* YOUR TASKS
1. Answer these questions from the text on school-year cuts in California, one line each:
(a) Up to how many days could school districts cut from the school year under Brown's proposal?
(b) Which school district does Hanushek cite as an example?
(c) What salary cut has that district's teachers union agreed to if Brown's plan fails?
2. In the text on school-year cuts in California, translate this sentence into Spanish: "Hanushek cites the Capistrano Unified School District as an example of what parents and taxpayers can expect."

* TEXT TO READ
Those five furlough days are just the beginning of the madness.

The San Francisco Chronicle reports that “Gov. Jerry Brown has proposed giving school districts the option of cutting up to 15 days from the school year if voters reject his proposed income and sales tax initiative. The significantly shortened year would help offset a multibillion-dollar automatic midyear cut that would be implemented upon rejection of the taxes.”

Hanushek cites the Capistrano Unified School District as an example of what parents and taxpayers can expect.

In its new teachers contract, “the district has fully accepted the first five day shortening of the school year,” but has also agreed to “reduce the school year by an additional ten days if the governor’s referendum does not pass,” writes Hanushek.

The Capistrano teachers union has agreed to a 1.5 percent salary cut if Brown’s plan fails, but that action “will not actually take place for two months after the referendum, allowing time so that it can be renegotiated. Does anybody want to take an even-money bet on how the negotiations will turn out if they are called into play?” he asks.

Hanushek concludes that if Brown’s blackmail strategy works, school districts won’t ever “adjust to a budget reality that is lower than their current budget.”

In other words, the larded up teacher contracts will be deemed normal and proper, and teacher union members will never have to make concessions over salary, retirement or healthcare benefits.

And if Brown’s strategy of “extorting tax increases out of the population” fails?

“The statement is clear,” Hanushek writes. “The students will be the first to suffer.”

We’ll be even more direct: Jerry Brown has morphed into Don Corleone, right before taxpayers’ very eyes!

* STORED DATA
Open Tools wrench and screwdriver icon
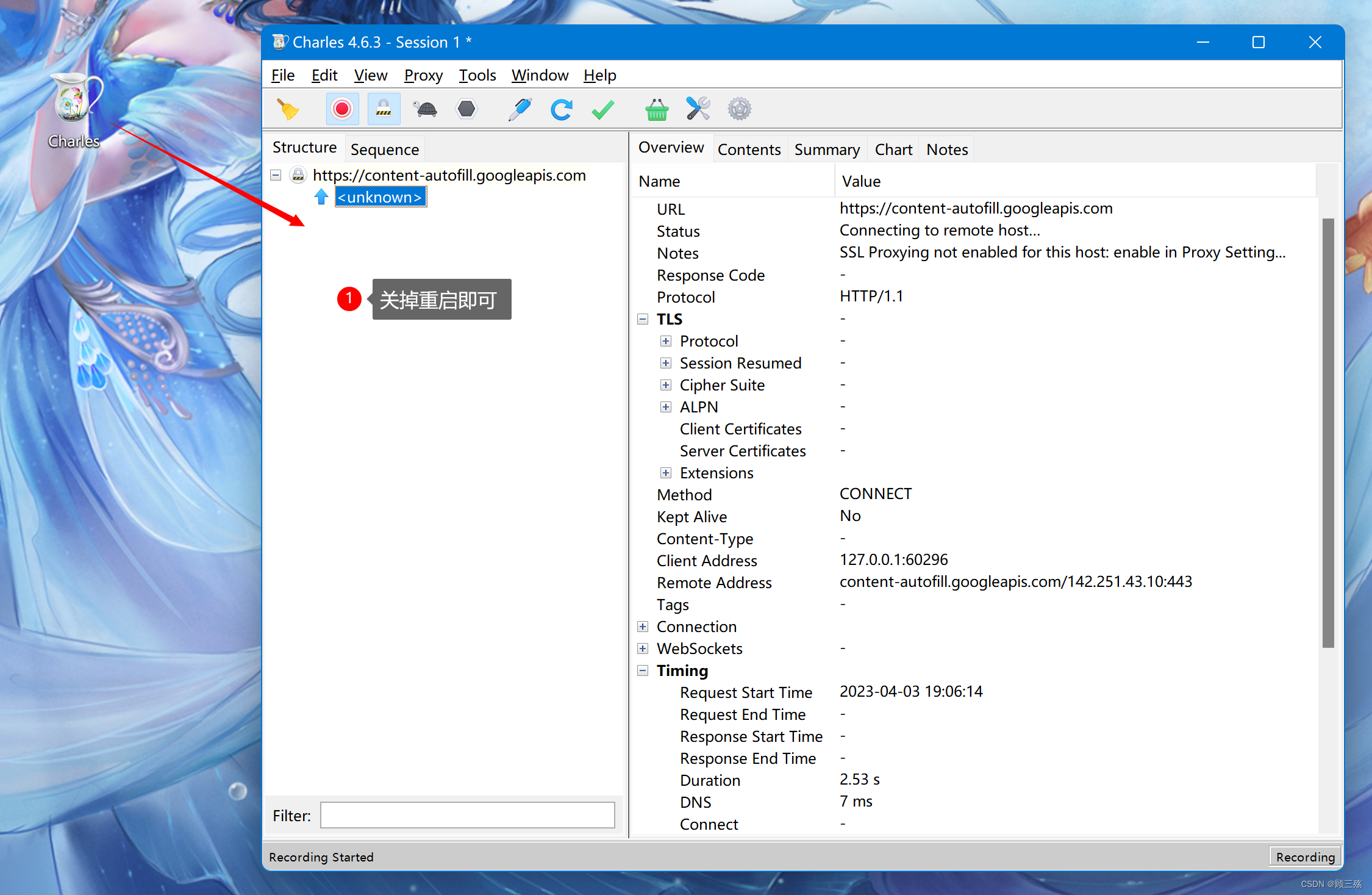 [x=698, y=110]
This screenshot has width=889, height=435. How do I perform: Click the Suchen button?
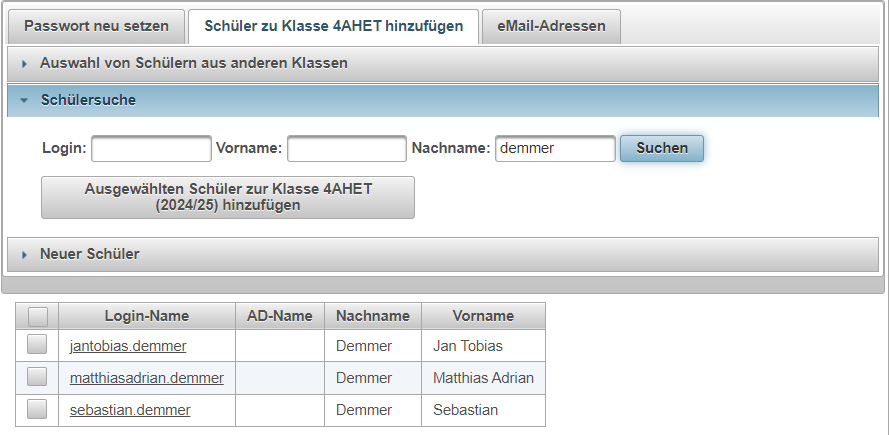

* PROBLEM SOLUTIONS
1.
(a) Up to 15 days.
(b) The Capistrano Unified School District.
(c) A 1.5 percent salary cut.

2. Hanushek cita al Distrito Escolar Unificado de Capistrano como ejemplo de lo que pueden esperar los padres y los contribuyentes.